“Woah! What’s going on? You don’t see that on a dental course”
In the run-up to Restart a Heart Day, here is one dentist’s story of how CPR training was a lifesaver
It was 8am and Declan Cairns, who qualified as a dentist from Glasgow in 2016, was starting a shift at MyDentist in the Tesco Superstore at Maryhill. “Someone came in and said there had been an incident outside,” he said. “Then, a second person came in who was actually a dentist and knew there would be a defib in the dental practice. She said someone had had a suspected cardiac arrest in the car park.”
Declan, 26, grabbed the defib and Victoria Quezel, the practice nurse, took the medical bag – and the pair, joined by a third colleague, dentist Kelly Ntaoutidou, rushed to the scene. “As we got there, the ambulance crew arrived almost simultaneously – and we just slotted in and around what was going on,” recalled Declan. He and his colleagues took it in turns to carry out chest compressions, use a bag valve mask, and apply the defibrillator.
“Out of the corner of my eye, I saw the paramedics drilling into man’s knee and thought, ‘Woah! What’s going on?’. You don’t see that on any dental course,” said Declan. In the absence of an accessible vein for injection, the ambulance crew were preparing for an intraosseous infusion of drugs into the bone.

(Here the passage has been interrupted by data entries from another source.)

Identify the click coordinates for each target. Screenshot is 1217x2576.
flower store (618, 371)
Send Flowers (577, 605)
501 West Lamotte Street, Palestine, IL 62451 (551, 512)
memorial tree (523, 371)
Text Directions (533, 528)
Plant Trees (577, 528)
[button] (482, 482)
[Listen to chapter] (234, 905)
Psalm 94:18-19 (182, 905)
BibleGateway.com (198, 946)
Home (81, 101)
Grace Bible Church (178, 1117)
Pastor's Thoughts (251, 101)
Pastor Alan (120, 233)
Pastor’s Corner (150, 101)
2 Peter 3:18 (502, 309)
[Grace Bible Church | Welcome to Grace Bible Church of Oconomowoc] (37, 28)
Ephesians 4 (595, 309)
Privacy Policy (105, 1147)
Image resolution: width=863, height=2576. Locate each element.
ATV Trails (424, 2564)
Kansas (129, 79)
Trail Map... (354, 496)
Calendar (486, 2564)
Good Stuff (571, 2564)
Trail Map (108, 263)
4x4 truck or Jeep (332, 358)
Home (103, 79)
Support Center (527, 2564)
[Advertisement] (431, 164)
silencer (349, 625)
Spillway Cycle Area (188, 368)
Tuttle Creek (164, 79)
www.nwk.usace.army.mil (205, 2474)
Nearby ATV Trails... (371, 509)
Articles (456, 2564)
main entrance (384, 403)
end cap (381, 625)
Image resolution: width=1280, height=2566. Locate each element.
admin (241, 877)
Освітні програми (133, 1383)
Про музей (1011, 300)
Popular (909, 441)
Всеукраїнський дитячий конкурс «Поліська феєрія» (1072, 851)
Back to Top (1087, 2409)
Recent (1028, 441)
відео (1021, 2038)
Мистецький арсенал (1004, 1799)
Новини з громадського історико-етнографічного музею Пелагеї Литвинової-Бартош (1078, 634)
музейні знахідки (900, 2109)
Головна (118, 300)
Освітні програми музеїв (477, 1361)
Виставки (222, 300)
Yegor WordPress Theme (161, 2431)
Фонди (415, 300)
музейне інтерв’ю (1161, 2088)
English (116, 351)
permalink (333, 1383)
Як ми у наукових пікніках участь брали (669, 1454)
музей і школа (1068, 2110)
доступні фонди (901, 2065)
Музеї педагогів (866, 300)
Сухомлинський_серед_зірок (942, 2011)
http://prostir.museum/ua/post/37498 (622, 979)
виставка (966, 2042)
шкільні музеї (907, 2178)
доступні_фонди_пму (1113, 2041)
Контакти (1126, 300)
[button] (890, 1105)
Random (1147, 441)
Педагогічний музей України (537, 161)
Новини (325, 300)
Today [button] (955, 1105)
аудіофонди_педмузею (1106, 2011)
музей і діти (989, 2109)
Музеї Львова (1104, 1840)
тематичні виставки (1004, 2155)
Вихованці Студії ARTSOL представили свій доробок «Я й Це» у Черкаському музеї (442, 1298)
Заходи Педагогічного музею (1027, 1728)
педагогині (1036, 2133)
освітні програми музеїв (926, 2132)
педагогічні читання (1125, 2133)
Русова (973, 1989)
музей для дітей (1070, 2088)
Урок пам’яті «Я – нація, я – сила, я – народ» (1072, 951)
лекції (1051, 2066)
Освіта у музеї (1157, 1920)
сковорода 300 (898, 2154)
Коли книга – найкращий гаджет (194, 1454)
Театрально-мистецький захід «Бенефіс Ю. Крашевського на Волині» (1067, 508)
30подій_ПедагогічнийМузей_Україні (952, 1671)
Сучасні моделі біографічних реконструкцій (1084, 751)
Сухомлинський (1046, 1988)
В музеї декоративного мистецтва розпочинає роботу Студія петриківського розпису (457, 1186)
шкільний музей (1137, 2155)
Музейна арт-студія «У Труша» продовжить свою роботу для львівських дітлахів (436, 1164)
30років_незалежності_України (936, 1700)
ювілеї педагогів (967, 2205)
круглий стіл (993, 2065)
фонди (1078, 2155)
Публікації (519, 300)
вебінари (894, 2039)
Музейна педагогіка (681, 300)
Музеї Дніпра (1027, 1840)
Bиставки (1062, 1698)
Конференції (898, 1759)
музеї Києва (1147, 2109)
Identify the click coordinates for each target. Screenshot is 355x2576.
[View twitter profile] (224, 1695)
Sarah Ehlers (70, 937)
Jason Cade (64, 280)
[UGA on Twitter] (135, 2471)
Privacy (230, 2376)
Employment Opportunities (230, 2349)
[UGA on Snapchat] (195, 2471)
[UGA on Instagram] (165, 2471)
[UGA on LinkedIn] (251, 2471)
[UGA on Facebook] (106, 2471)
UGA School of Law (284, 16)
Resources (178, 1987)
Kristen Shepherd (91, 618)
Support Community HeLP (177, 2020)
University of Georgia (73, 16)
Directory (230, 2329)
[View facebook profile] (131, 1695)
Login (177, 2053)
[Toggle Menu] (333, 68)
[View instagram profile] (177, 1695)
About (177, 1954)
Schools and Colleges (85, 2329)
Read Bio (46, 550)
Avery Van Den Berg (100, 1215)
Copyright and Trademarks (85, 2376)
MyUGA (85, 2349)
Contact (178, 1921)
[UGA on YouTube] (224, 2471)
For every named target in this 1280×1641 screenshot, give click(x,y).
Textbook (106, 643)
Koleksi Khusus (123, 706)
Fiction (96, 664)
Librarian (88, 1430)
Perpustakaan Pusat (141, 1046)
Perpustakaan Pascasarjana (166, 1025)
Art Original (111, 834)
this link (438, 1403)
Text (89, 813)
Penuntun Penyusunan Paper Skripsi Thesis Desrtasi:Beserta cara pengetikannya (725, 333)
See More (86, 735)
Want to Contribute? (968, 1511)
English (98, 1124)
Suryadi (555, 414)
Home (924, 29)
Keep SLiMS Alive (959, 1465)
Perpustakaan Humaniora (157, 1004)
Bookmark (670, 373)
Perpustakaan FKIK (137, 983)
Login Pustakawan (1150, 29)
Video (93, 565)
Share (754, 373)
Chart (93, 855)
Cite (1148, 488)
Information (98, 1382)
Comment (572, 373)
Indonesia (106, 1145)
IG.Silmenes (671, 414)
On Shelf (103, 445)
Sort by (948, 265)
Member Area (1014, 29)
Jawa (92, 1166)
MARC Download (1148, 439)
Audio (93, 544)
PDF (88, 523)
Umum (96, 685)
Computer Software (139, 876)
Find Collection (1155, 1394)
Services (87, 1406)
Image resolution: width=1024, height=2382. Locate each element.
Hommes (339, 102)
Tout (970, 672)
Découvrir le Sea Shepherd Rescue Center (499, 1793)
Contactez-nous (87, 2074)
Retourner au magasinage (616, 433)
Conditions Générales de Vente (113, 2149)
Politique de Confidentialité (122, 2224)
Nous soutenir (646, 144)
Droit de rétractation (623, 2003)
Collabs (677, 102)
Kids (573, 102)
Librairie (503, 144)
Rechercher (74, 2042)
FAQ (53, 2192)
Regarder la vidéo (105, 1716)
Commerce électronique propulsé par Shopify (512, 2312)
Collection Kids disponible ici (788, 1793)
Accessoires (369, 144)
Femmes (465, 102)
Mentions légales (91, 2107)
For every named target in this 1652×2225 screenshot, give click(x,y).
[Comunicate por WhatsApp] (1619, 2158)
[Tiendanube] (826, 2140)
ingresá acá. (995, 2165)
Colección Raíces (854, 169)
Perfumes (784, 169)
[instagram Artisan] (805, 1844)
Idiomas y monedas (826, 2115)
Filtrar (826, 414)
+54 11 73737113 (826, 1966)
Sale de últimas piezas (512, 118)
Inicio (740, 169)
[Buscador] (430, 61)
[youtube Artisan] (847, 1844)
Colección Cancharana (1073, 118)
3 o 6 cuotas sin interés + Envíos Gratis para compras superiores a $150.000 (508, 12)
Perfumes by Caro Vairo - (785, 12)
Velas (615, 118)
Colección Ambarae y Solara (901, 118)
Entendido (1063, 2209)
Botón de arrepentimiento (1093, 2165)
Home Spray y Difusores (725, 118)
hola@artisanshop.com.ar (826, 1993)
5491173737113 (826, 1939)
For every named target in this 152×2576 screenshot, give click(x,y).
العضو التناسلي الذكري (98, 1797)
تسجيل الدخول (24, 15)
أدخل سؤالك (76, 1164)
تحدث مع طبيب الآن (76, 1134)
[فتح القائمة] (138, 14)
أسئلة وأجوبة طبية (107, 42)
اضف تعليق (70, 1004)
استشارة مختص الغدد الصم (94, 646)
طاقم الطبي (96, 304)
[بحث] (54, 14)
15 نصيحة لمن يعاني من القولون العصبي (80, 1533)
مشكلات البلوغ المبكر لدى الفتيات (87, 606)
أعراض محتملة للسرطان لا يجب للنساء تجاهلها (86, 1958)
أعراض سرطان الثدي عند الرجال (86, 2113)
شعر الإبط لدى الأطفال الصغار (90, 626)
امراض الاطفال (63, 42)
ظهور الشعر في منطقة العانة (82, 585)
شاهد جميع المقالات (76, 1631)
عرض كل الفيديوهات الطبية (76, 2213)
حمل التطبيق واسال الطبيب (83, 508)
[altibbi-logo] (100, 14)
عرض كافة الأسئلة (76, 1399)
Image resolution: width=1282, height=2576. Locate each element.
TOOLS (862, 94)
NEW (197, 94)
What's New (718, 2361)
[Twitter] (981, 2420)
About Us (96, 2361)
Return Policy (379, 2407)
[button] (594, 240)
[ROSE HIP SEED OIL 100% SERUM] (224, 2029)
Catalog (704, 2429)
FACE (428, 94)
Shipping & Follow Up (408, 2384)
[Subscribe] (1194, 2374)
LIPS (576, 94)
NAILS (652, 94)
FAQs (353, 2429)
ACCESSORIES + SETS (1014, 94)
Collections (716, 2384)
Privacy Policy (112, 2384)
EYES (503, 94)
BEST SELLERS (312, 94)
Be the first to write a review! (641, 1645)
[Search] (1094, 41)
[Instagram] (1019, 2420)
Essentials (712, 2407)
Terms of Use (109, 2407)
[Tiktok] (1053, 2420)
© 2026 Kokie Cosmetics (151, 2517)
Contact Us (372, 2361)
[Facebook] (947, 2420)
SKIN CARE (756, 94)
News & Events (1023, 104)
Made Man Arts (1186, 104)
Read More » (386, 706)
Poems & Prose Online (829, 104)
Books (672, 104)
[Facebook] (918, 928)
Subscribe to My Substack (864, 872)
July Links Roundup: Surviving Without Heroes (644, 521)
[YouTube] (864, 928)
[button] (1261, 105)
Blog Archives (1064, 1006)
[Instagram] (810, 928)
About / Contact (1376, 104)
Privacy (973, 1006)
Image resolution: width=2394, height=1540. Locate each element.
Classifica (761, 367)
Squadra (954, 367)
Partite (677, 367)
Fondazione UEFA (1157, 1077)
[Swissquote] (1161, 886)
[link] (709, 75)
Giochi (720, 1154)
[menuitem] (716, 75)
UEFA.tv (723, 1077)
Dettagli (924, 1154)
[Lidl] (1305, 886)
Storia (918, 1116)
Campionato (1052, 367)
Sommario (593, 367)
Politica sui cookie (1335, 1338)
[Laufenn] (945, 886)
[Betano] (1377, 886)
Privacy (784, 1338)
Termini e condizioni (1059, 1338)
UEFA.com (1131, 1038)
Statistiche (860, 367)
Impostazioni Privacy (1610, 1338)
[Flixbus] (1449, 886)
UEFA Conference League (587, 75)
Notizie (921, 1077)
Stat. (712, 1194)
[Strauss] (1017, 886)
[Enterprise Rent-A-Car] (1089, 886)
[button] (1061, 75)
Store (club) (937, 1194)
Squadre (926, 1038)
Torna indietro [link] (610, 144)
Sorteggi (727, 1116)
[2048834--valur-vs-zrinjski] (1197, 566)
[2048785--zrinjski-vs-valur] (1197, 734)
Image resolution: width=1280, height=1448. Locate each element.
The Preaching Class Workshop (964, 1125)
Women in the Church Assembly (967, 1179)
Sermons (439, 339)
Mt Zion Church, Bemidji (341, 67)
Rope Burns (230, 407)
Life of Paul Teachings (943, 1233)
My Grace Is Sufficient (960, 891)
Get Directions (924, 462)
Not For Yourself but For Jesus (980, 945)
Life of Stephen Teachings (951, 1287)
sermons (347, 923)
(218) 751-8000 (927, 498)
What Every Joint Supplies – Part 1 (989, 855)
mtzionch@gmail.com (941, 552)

For Declan, events took a slightly surreal turn when he realised the victim was a patient; it meant he could race back to the surgery and retrieve his up-to-date medical history.
“The irony was that, previously, the gentleman had come in for an extraction, but we had to decline because his history wasn’t up to date,” he said. “And then he came back for an emergency extraction, this time with his up-to-date completed list of medications. So, it meant that we were able to provide the crew with what we knew was the correct information.”
After about eight to ten minutes, the man began breathing and he was taken to hospital. “But we didn’t hear anything after that, and it wasn’t until one day I looked at a name in the appointments book, looked out into the waiting area – and there he was. It was the nearest I’ve come to seeing a ghost!
“I asked him how he was, and he said, ‘I’ve been better!’ He’d been in intensive care for a month and had a pacemaker fitted. Until this point, he hadn’t realised I had been there. And, with typical Glasgow humour, he said, ‘Were you the bastard who gave me a doin’?’, because of the pain he felt in his ribs for days afterwards. It bought back the memory of someone in dental school asking in the CPR class, ‘What if we break someone’s ribs?’ And the lecturer replying, ‘A person who’s alive will thank you; a dead person can’t.’”
The Scottish Government began a roll-out of defibrillators to NHS dentists in 2014. “We’re hearing more and more stories of dental teams delivering CPR, but mostly they don’t get to hear the outcome,” said Lezley Ann Walker, a tutor at Glasgow Dental School. “In this instance, we have the full journey; student receives training…becomes a dentist…delivers CPR…patient survives.”